Schools could be forced to share diversity training materials with parents under a Lords amendment proposed by a former education secretary.

Parents say they are being denied access to contentious resources on areas such as race, transgender and sex education, often because external inclusion companies provide them.

Some families have reported headteachers citing an exemption under the Freedom of Information Act as to why they cannot see what is being taught to their children because it could “prejudice the commercial interests” of diversity groups.

Now, crossbench peers have tabled an amendment to the Schools Bill, the government’s flagship reform legislation currently going through Parliament, to close the “very big loophole” and avoid pupils being “indoctrinated”.

The amendment says: “Where parents request it, schools must allow parents to view all curriculum materials used in schools, including those provided by external third-party charitable and commercial providers.”

Government supports access

It adds that “schools must not withhold curriculum materials from parental view”, but can limit access to the school premises to satisfy concerns about commercial confidentiality.

A source close to Nadhim Zahawi, education secretary, said ministers are “very supportive of the idea of parents having access to the curriculum and materials” and support the “thrust” of the amendment.

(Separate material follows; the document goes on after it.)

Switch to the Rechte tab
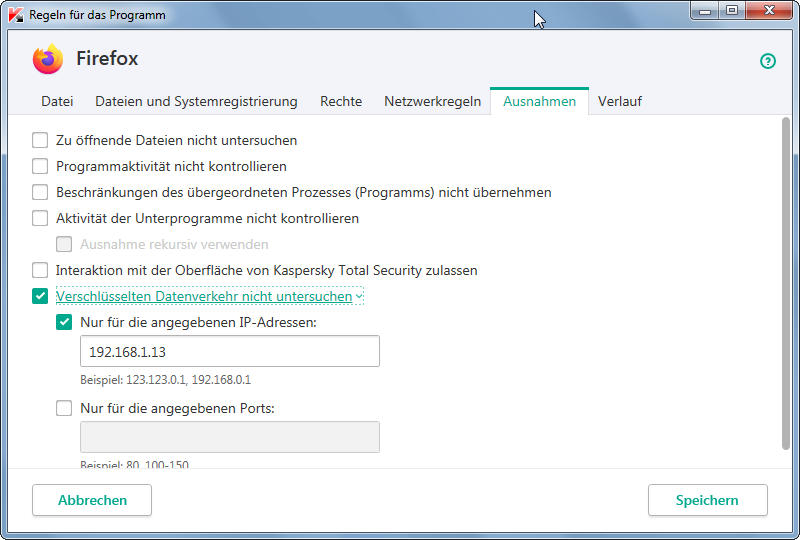 point(341,101)
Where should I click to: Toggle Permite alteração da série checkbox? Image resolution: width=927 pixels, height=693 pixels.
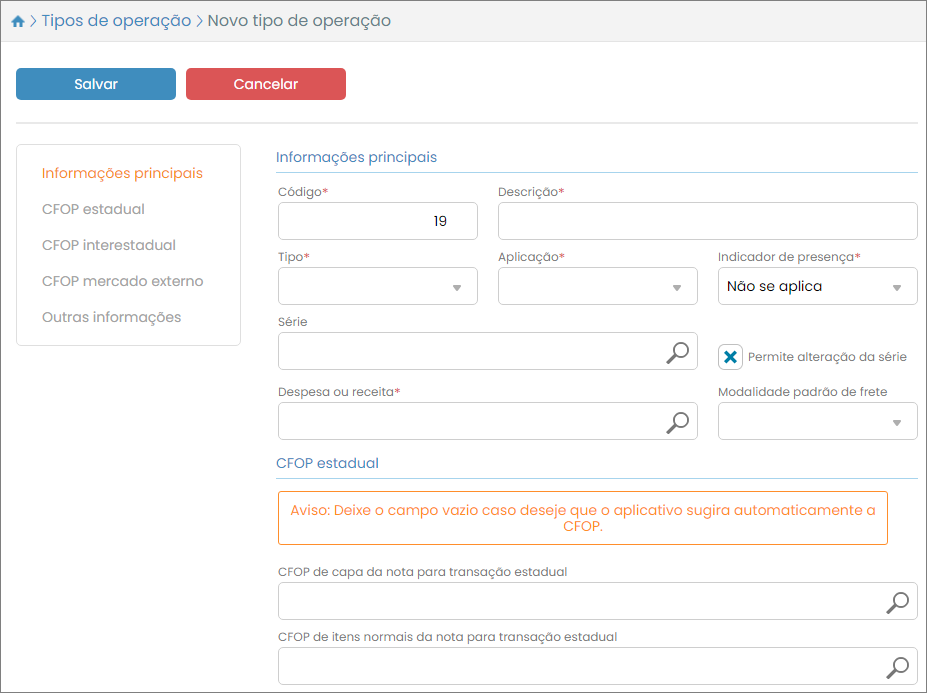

However, ministers are meeting peers this week to assess whether schools can be reminded of their transparency duties without needing to change the law.

Government guidance on relationships and sex education makes clear that parents should have visibility of what is being taught to their children, such as the books used in lessons.

The Labour peer Baroness Morris of Yardley, a former education secretary, told the Lords last week: “It is in the area of contested facts and difficult things to teach that schools are most likely to turn to outside organisations to help.”

She added: “Whether we like it or not, we live at a time when there are lots of curriculum areas in which facts are not facts, and what we all assumed was appropriate to pass on to the next generation is now being contested.

“It is critical that giving ideas and words to the next generation is done with care, openness and the support of all the adults possible.”

Parents should know

Lord Sandhurst, a Conservative peer who tabled the amendment with Baroness Morris, added: “It is very important that parents should know what is being taught and, in particular, whether their children are in fact being indoctrinated … the content must be accurate and balanced.”

The Lords said that in one case, a parent of a primary school pupil asked her child’s school to ask to view curriculum papers for relationships and sex education, only for the headteacher to decline as they were exempt under Freedom of Information laws.

In another case the peers cited, a school asked an organisation to deliver their sex education papers, but the organisation said: “This is our intellectual property – it can’t be photocopied and shown to a third party,” and parents were considered a third party.

Similar concerns have been raised about trans groups telling teachers that gender can be self-identified and single-sex spaces should be opened up to trans pupils.

Brighton and Hove City Council was accused last year of withholding its contentious school “racial literacy training” from parents, which claimed children as young as seven are not “racially innocent” because they view “white at the top of the hierarchy”.

A Department for Education spokesman said: “It’s right that parents should have access to the curriculum and resources schools use with their children, especially in sensitive subjects such as [relationships, sex and health education].

“We welcome this challenge from peers and, as with all issues raised in the House, the department and ministers will consider whether further action is required.”